My mother had fished out a manuscript, the very first novel my grandmother wrote. When she was told the house would have to be sold to pay the nursing home fees, she wondered whether this book could be found and sent round the publishers again. It was a carbon copy and covered in crossings-out and edit marks, making it hard to read. There were also carbon copies of three other unpublished novels (she had five published altogether, I think), and my mum had been wondering what happened to the top copies. I'm good at finding things, so my mission was to find these missing manuscripts.
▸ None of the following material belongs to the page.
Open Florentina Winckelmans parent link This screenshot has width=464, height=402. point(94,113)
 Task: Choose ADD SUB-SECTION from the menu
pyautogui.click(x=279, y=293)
I'm also incredibly nosy. I looked everywhere, becoming increasingly aware that I wasn't just looking for manuscripts. I was looking for... well, I'm not sure. Insight? Intrigue?

I looked in clothes drawers, in wardrobes, under beds, on top of cupboards. I found journals everywhere. The most recent were written on scraps of paper and the backs of envelopes and bundled together with string, but it seemed that up until a year or two ago she kept a diary every day of her adult life. And I read them. Well, I dipped into them. And felt guilty. But did it anyway. Somehow, now that she can no longer write...

I wouldn't have even considered it a year ago.

I found so much. Not just the journals, but letters and photographs. Cuttings kept, favourite and interesting passages from books, carefully transcribed. Articles, poems and short stories written by Barbie. A letter to Santa written by my sister and kept with Barbie's handkerchiefs. A letter written by a fictional character created by my mother and/or her sisters as a child, and something about a "Lovers' Gang". Stories and articles written by my mother. Letters written by myself as a teenager. Letters written by my aunt when she was briefly at boarding school. Photographs of my grandparents as a young couple in the 30s, on the beach at Mevagissey, larking about. A copy of my grandmother's school magazine from 1927, containing a poem about violets by one Barbara J.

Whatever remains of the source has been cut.